If in step S306, picture shown by user main frame repaints event (as the step S306 "Yes" indicated), then carry out step S308, it is simply that cut the operating system of record user main frame for repainting the content of character string output order produced by event. Character string output order inner capacities owing to obtaining in step S308 is likely to very huge, and therefore the character string output order content obtained also to be filtered by the present embodiment further, to obtain required information. Therefore, the management method that the present embodiment provides also can carry out step S310, it is exactly the position detecting I rod on the picture shown by user main frame, produces input character data intercept to record the content of character string output order corresponding in the preset range of adjacent I rod. Therefore, the management method of the present embodiment is obtained with the content of required character string output order.

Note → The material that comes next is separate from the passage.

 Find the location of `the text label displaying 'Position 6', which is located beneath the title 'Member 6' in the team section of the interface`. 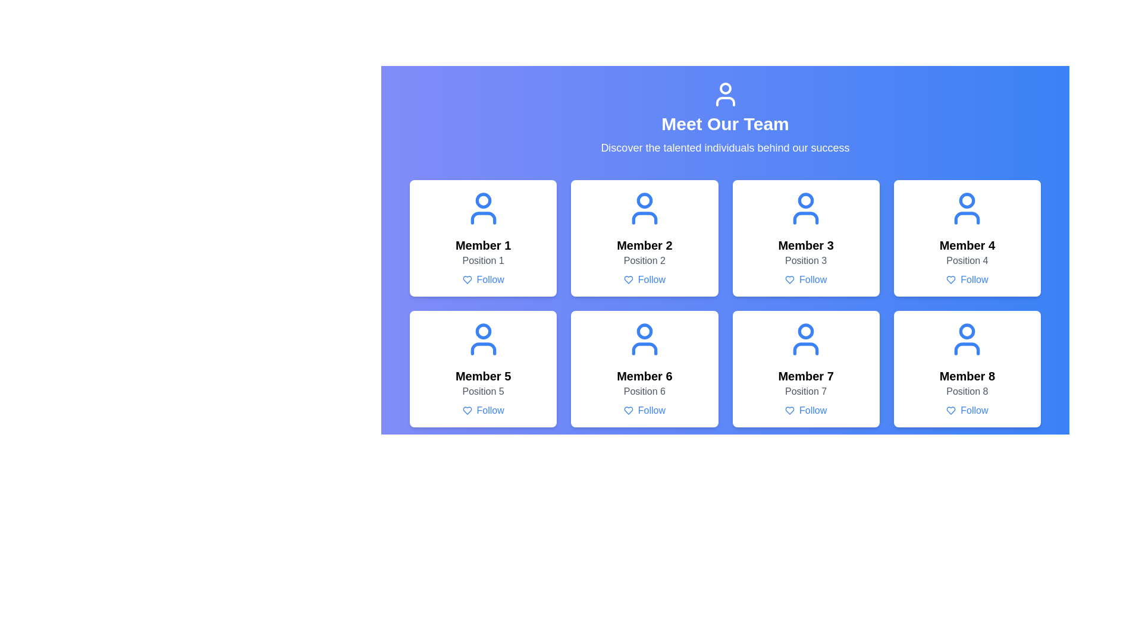

the text label displaying 'Position 6', which is located beneath the title 'Member 6' in the team section of the interface is located at coordinates (643, 392).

Then, described in the present embodiment such as step S312, it is judged that input character data intercept whether meet multiple predetermined keyword one of them. If the input character data intercept obtained do not meet predetermined keyword arbitrary time (as the step S312 "No" indicated), then progressive rapid S314, it is simply that delete picture capturing data. If on the contrary, input character data intercept meet predetermined keyword one of them time (as the step S312 "Yes" indicated), then as described in step S316, it is simply that stored picture data intercept, inspect for manager. In certain embodiments, the content of the character string output order of correspondence can also be stored.

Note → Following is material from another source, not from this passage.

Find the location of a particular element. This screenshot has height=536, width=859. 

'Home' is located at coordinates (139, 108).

In sum, the present invention, intercepting when user host picture, also can intercept and input the character data to user main frame, and in this, as whether the foundation of stored picture data intercept. Therefore, the storage facilities that the present invention need not be too big, it is possible to realize elasticity and monitor the technology of long-range user main frame. It addition, manager need not inspect many incoherent data, and only to inspect the input meeting key word string picture capturing data corresponding to character data intercept. Therefore, the present invention can also allow user efficiently and more accurately judge whether to occur the event of information leakage.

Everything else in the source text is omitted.